Nothing but the lines from the one holding "You are a computer-use" to the final line of the listing below, both included, should be repeated, and each must match exactly. Omit pictures.
▼▼▼
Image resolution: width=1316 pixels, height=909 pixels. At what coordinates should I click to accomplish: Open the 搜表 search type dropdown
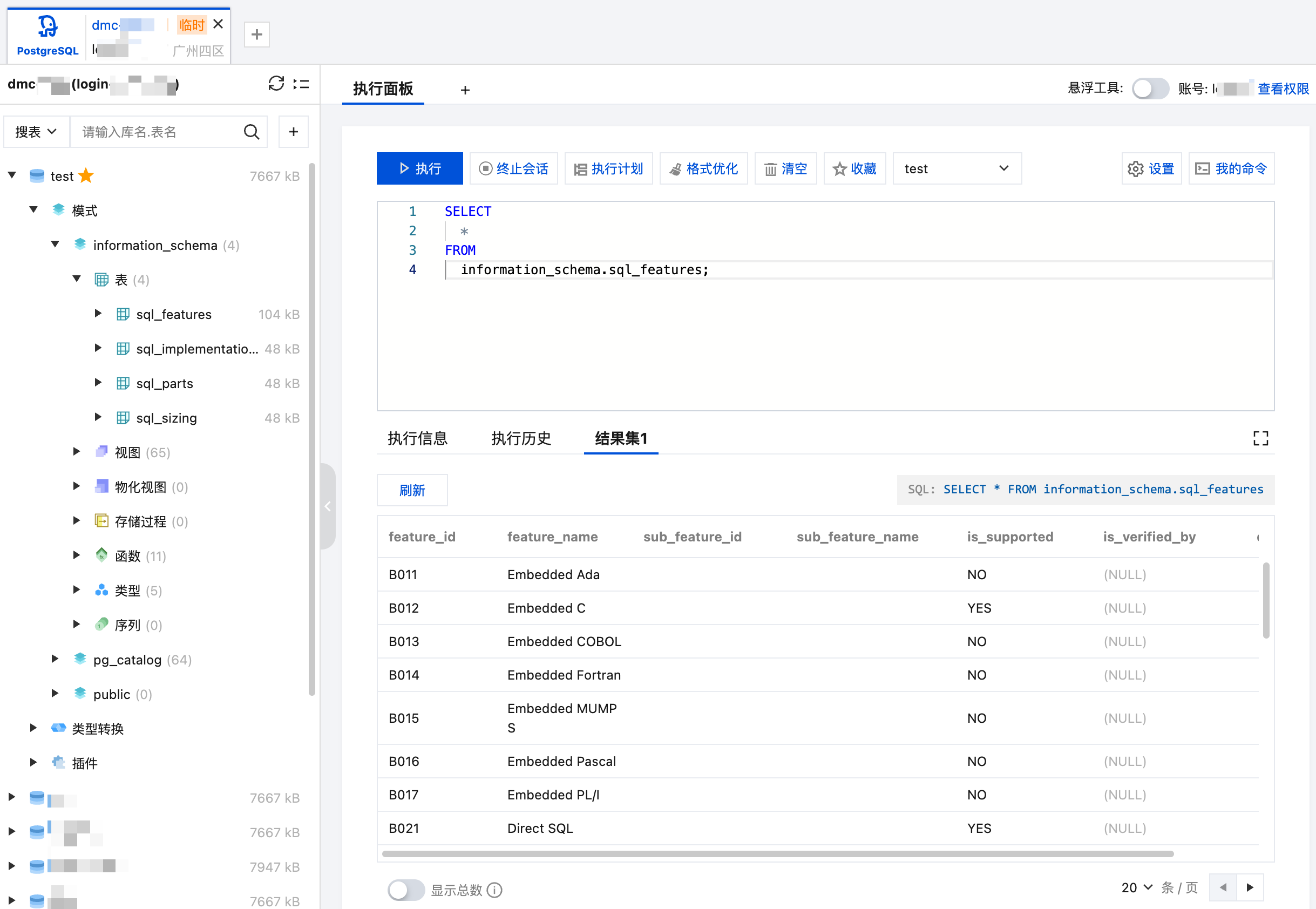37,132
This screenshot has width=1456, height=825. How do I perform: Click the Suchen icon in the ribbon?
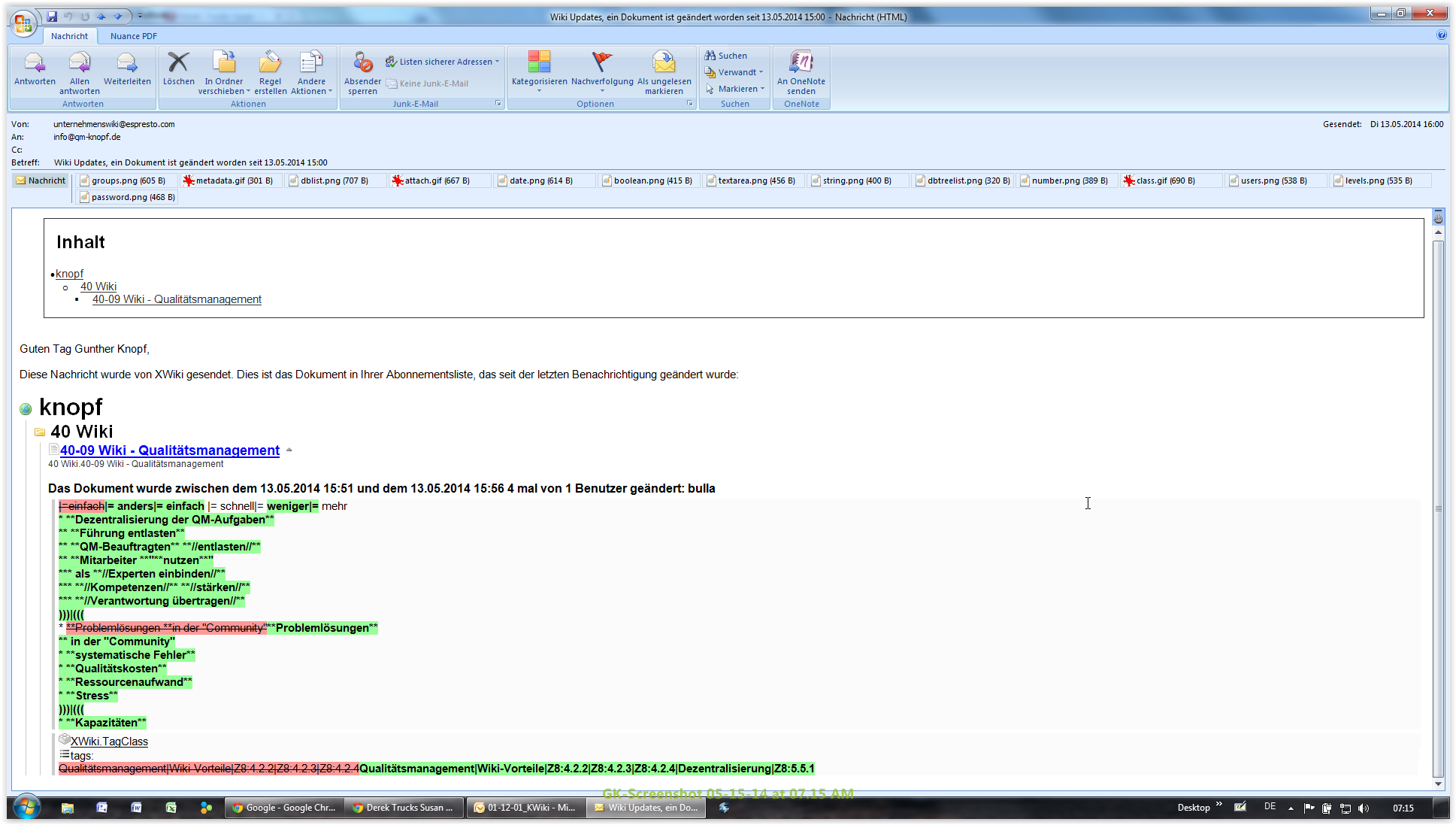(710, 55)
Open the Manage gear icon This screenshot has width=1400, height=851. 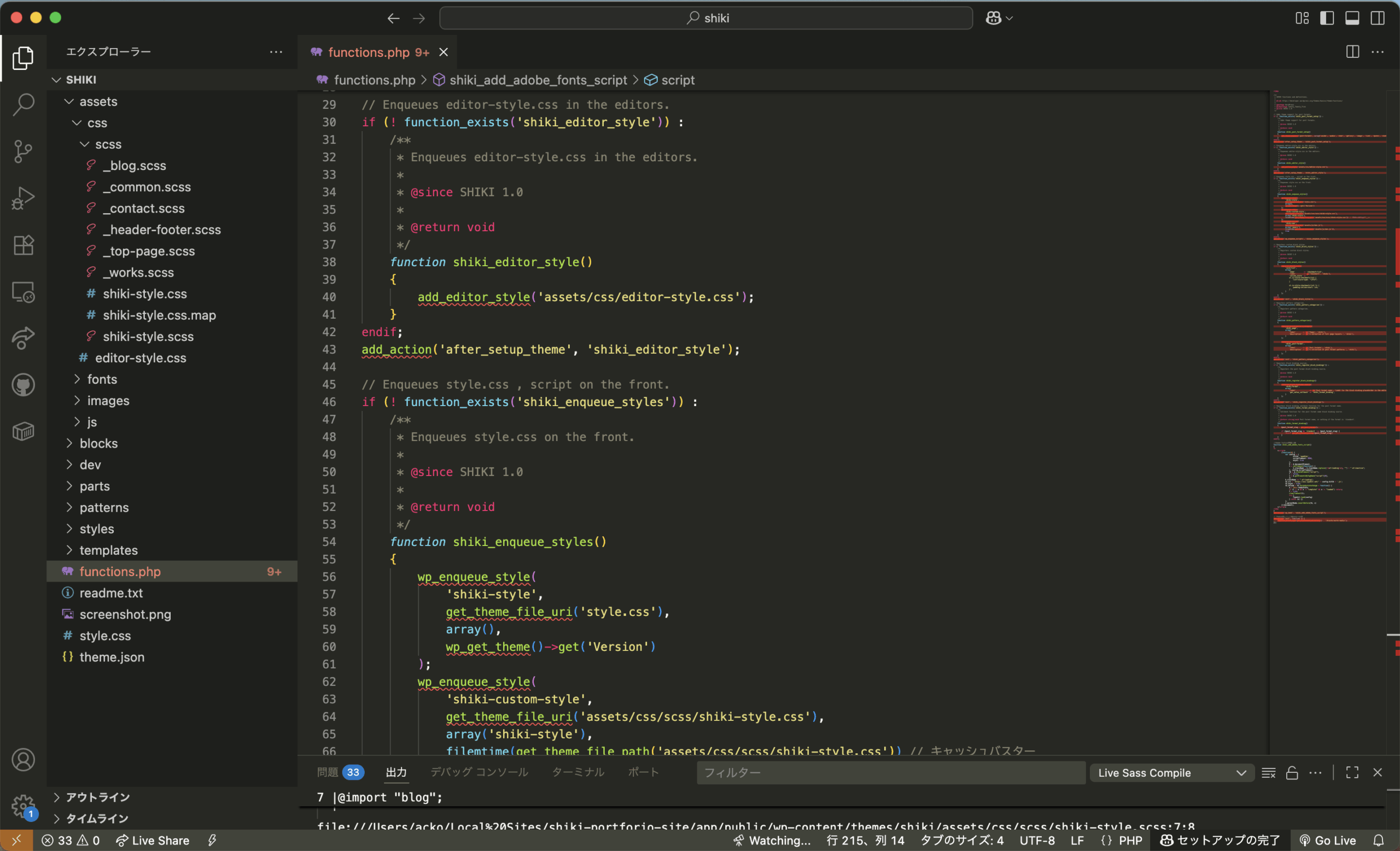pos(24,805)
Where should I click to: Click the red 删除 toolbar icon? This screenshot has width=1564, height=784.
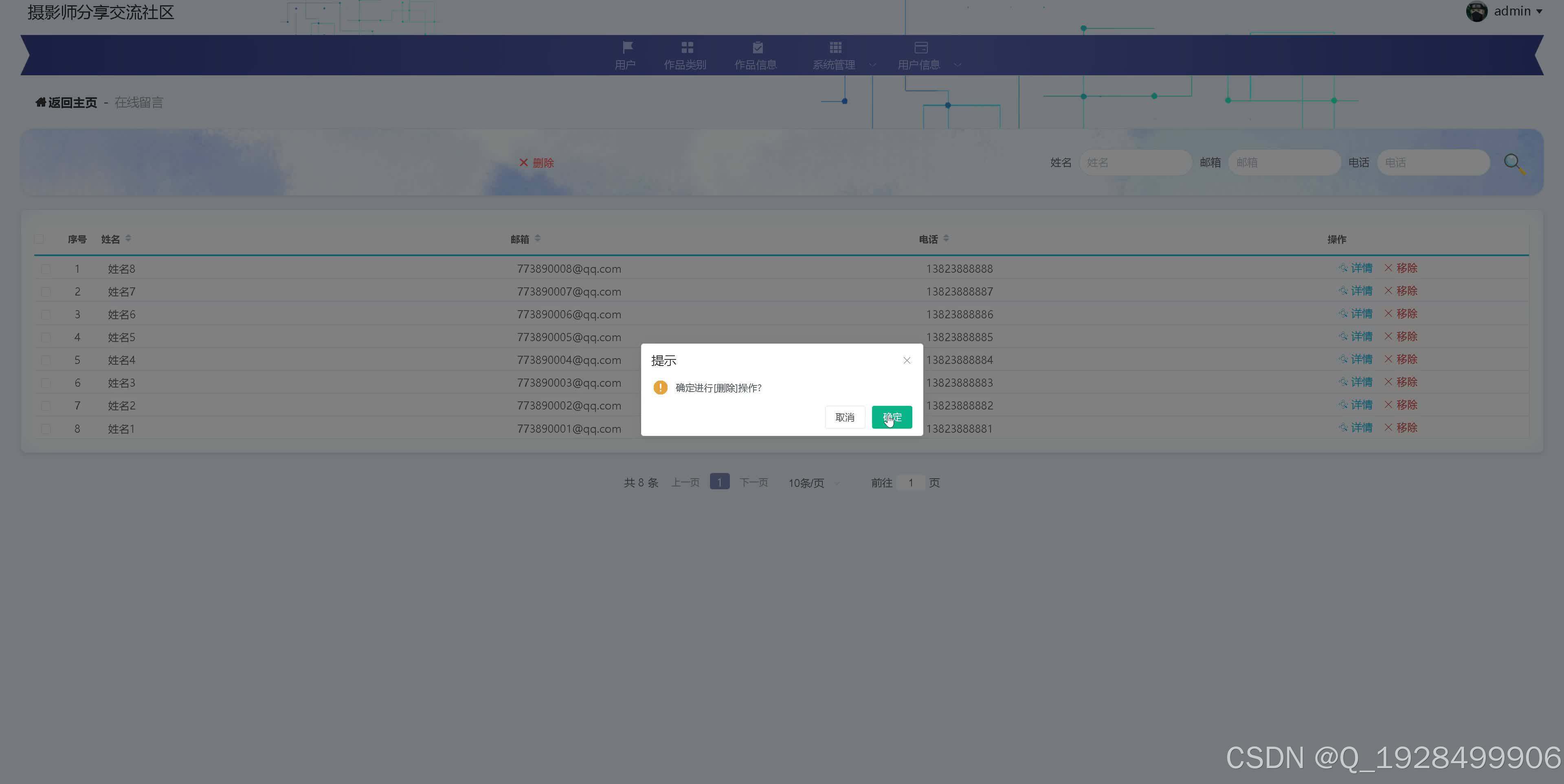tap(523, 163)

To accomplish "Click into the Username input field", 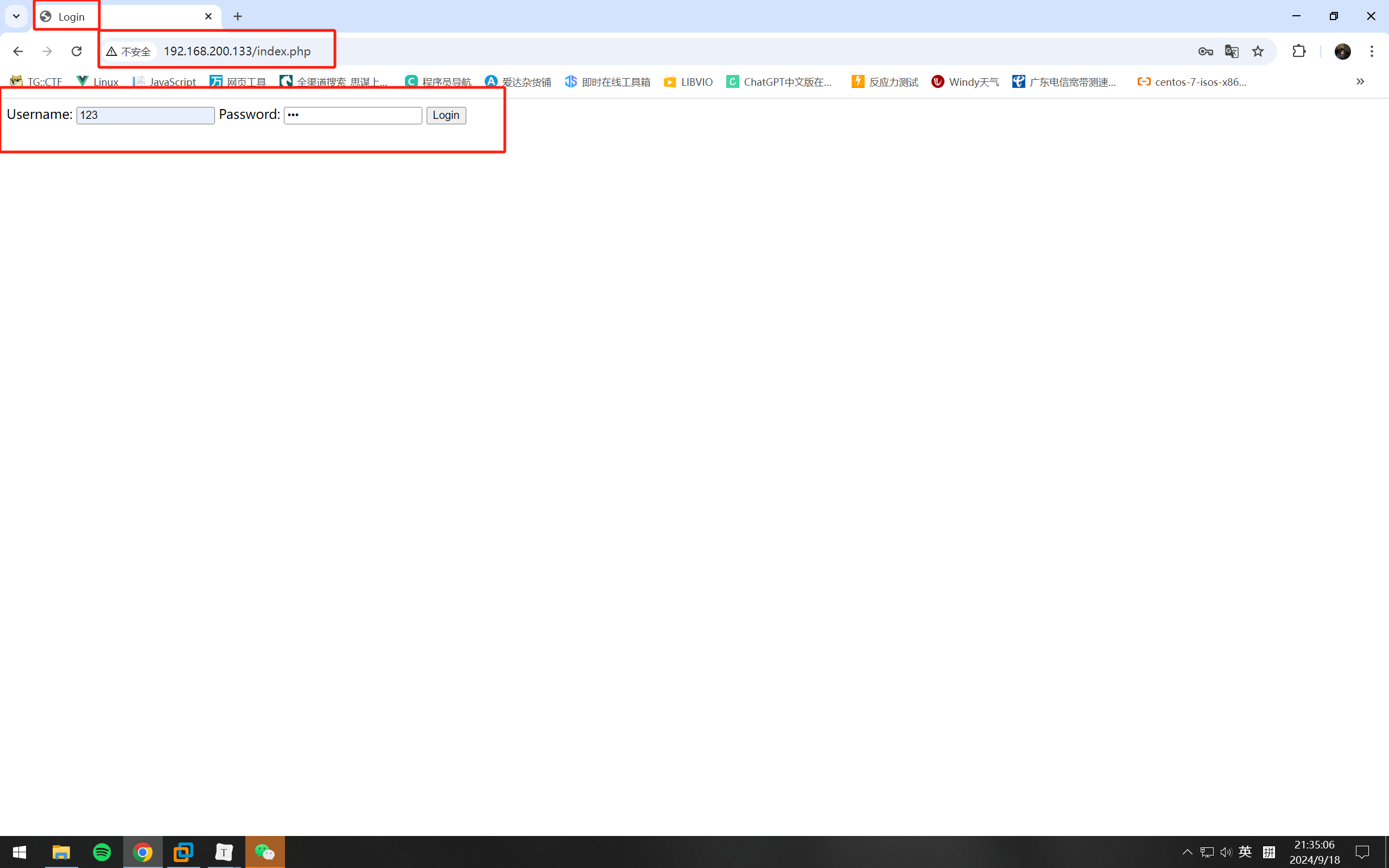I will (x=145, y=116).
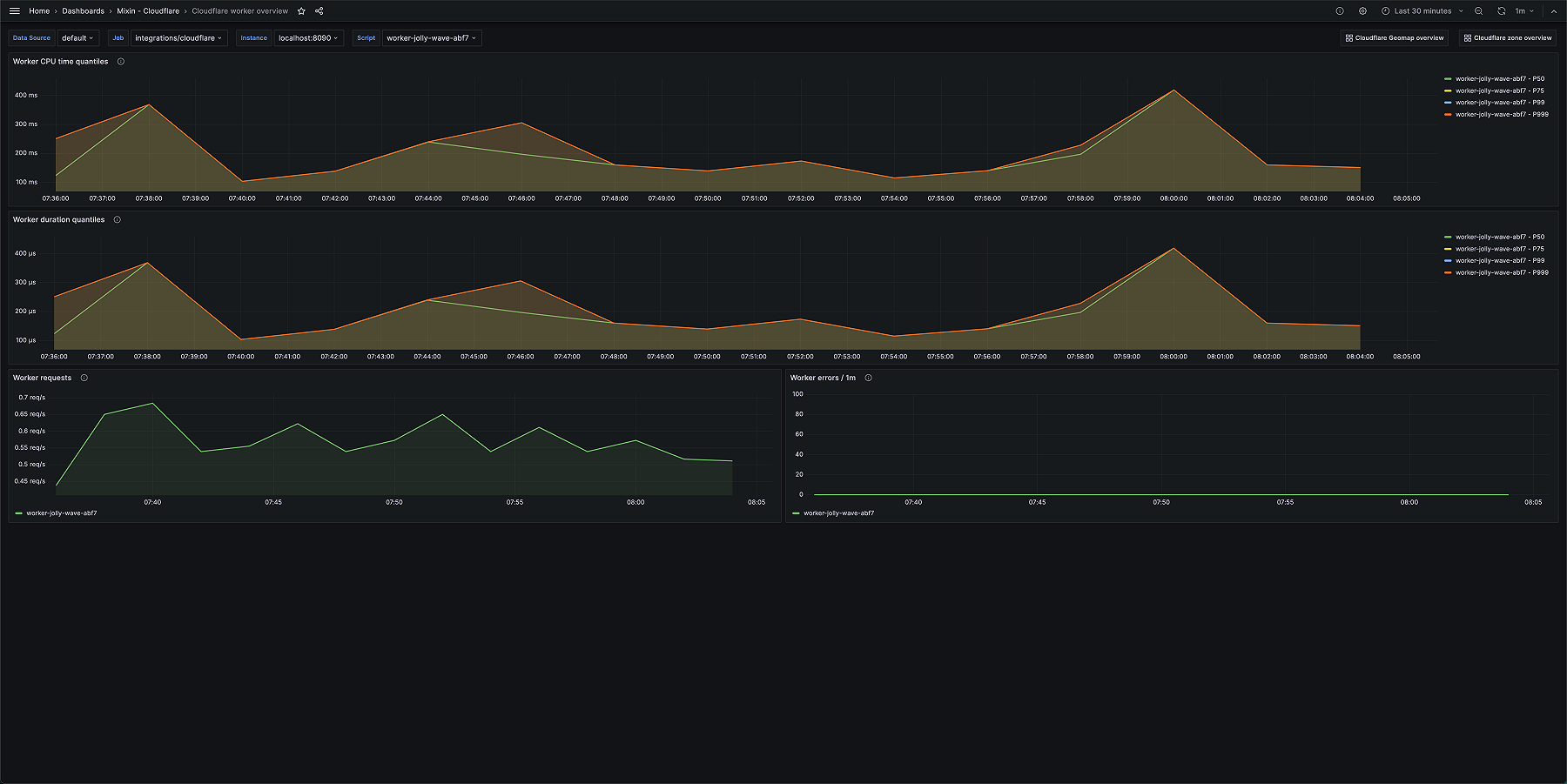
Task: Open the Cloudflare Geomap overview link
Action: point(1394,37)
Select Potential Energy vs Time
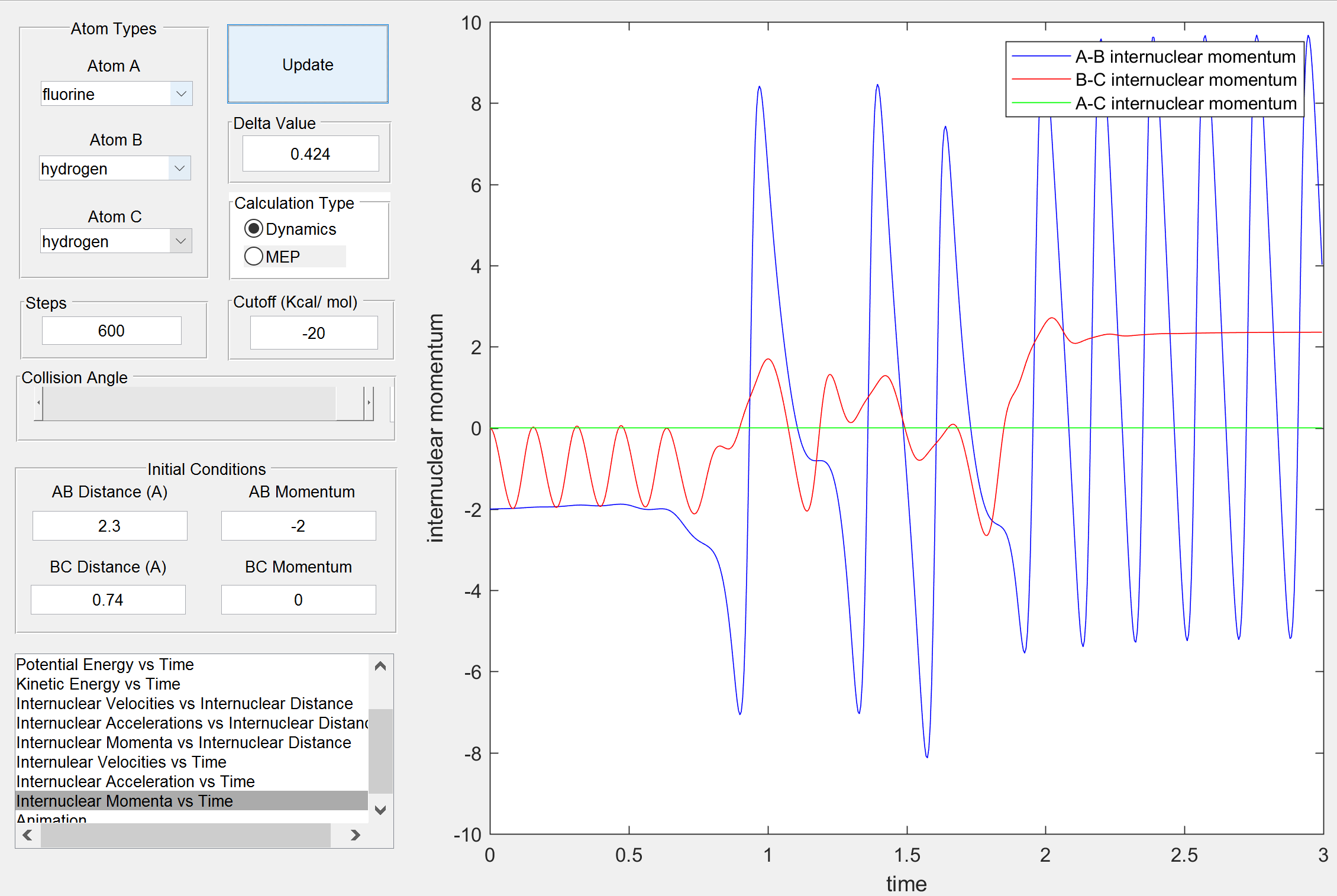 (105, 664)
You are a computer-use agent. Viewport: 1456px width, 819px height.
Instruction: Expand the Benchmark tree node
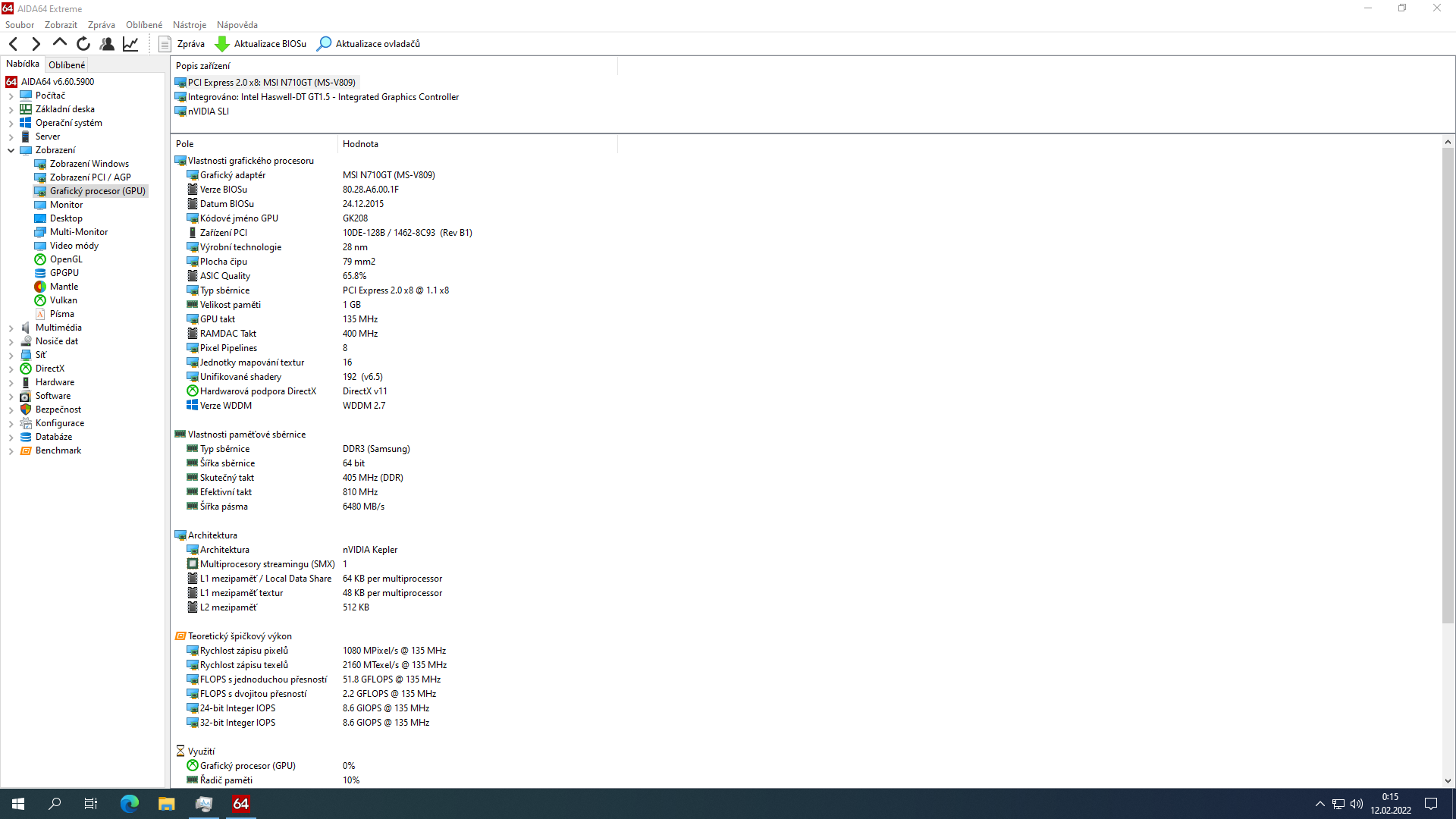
▲▲▲
* REPLY
You are a computer-use agent. Viewport: 1456px width, 819px height.
Instruction: Expand the Benchmark tree node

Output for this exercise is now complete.